Depuis le 19 mai 2020, les communautés d'Izabal ont mené une série de manifestations et de barrages routiers contre le refus de la société CGN-Pronico de suspendre ses opérations dans le cadre de l'épidémie de COVID-19, violant l'ordre de suspension délivré à la société par le Tribunal constitutionnel. Ces manifestations se déroulent parallèlement à celles des employés de la mine licenciés et des membres de la communauté qui réclament une aide humanitaire pendant la pandémie. Ces manifestations ont généré un climat de tension à l'encontre des défenseur-ses des droits humains, accentuant le risque qu'ils soient pris pour cible. Le choix de la rhétorique de la société minière envers les défenseurs, qui les blâme pour les licenciements et les dommages économiques, est une autre source de préoccupation. Les opérations de la société CGN-Pronico sont constitutionnellement illégales depuis le 18 juillet 2018, après que la Cour constitutionnelle (CC) a ordonné la suspension de ses opérations pour ne pas avoir organisé une consultation préalable.

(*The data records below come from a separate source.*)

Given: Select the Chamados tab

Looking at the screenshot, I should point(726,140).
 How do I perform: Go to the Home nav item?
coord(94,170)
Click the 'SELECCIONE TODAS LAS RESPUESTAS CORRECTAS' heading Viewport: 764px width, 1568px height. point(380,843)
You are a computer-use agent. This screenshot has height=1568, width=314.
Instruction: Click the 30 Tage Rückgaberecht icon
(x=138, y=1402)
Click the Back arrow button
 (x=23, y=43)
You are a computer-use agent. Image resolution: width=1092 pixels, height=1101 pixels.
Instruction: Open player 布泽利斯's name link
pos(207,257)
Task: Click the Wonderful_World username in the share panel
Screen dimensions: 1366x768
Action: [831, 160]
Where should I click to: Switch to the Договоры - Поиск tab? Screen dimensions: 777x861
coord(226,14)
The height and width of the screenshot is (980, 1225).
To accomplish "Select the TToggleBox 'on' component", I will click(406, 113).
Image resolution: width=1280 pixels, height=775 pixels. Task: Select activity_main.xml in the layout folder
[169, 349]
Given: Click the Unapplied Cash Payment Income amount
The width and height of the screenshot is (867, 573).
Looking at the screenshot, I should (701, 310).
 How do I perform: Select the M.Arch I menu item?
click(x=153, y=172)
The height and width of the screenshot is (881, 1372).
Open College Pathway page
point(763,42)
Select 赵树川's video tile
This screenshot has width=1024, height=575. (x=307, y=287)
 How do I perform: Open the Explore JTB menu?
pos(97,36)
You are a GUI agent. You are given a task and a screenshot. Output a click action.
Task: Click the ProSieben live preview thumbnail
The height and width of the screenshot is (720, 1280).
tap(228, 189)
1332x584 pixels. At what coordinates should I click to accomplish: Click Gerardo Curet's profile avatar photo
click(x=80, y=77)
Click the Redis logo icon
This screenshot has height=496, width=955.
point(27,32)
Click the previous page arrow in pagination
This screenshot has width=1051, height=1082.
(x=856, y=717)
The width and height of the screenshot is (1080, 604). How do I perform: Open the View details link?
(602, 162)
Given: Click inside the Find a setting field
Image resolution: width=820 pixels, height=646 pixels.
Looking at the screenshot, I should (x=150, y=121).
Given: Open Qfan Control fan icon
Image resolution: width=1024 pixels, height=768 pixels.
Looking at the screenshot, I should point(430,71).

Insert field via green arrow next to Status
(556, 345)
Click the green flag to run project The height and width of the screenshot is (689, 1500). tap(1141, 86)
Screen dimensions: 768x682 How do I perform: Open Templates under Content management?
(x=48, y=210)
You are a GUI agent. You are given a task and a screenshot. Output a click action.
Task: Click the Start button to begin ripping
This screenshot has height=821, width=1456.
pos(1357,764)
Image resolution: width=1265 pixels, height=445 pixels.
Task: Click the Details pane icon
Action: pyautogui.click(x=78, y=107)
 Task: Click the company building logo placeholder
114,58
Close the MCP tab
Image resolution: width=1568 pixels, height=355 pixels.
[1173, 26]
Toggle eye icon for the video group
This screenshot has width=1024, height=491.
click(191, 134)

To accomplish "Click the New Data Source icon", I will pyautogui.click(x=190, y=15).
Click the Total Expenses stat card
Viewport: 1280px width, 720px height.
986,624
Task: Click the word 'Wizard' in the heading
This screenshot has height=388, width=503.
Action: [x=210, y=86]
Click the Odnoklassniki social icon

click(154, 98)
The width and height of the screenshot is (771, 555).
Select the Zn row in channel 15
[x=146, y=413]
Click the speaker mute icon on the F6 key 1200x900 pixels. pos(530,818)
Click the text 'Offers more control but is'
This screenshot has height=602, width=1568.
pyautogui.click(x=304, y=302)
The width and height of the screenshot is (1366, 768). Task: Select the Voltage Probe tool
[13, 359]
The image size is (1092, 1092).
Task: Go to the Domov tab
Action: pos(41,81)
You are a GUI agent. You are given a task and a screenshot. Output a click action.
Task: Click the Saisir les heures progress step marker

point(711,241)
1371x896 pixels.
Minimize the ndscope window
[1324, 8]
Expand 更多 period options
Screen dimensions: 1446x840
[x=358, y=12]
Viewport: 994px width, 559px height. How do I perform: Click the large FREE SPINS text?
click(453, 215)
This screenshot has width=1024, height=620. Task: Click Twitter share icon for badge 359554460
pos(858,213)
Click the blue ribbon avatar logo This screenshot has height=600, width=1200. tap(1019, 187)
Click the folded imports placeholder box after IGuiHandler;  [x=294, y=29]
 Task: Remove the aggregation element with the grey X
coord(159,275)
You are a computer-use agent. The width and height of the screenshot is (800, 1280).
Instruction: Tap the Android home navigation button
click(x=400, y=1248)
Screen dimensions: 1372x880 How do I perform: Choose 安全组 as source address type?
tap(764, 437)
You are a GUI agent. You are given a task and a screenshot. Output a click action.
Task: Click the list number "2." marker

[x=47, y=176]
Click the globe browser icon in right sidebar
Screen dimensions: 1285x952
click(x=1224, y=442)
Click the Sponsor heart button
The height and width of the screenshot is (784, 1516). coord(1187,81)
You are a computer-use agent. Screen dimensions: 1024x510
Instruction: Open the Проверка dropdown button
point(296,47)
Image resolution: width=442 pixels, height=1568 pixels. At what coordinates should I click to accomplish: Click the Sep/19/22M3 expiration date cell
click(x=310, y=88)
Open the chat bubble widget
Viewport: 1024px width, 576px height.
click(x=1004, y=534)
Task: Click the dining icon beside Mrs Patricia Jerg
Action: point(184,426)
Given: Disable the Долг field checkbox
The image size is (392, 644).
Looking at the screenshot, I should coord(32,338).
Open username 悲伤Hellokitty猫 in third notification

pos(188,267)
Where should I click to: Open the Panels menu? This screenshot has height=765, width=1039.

Front Line Defenders est profondément préoccupée par les attaques, les meurtres, la surveillance, les menaces, les campagnes de diffamation et l'acharnement judiciaire contre les défenseur-ses de l'environnement et les défenseur-ses des droits des peuples autochtones, ainsi que des journalistes de la presse indépendante qui s'efforcent de dénoncer les graves violations des droits humains commises par les entreprises dans le secteur minier. Front Line Defenders exhorte le gouvernement guatémaltèque à mener des enquêtes immédiates, exhaustives et impartiales sur l'implication des sociétés minières, des membres du gouvernement ou d'autres acteurs dans les attaques contre les défenseur-ses des droits humains dans le pays, en vue de publier les conclusions et de traduire en justice les responsables, conformément aux normes internationales.

Front Line Defenders exhorte le gouvernement guatémaltèque à surveiller les opérations illégales des sociétés minières dans le contexte de l'épidémie de COVID-19 et à prendre toutes les mesures nécessaires pour garantir le droit des peuples autochtones à donner un consentement libre, préalable et éclairé concernant la mise en œuvre de projets susceptibles de les affecter, conformément à la Convention 169 de l'Organisation internationale du Travail. Front Line Defenders appelle les autorités à veiller à ce que les défenseur-ses des droits humains puissent mener à bien leur travail de défense des droits humains sans compromettre leur intégrité.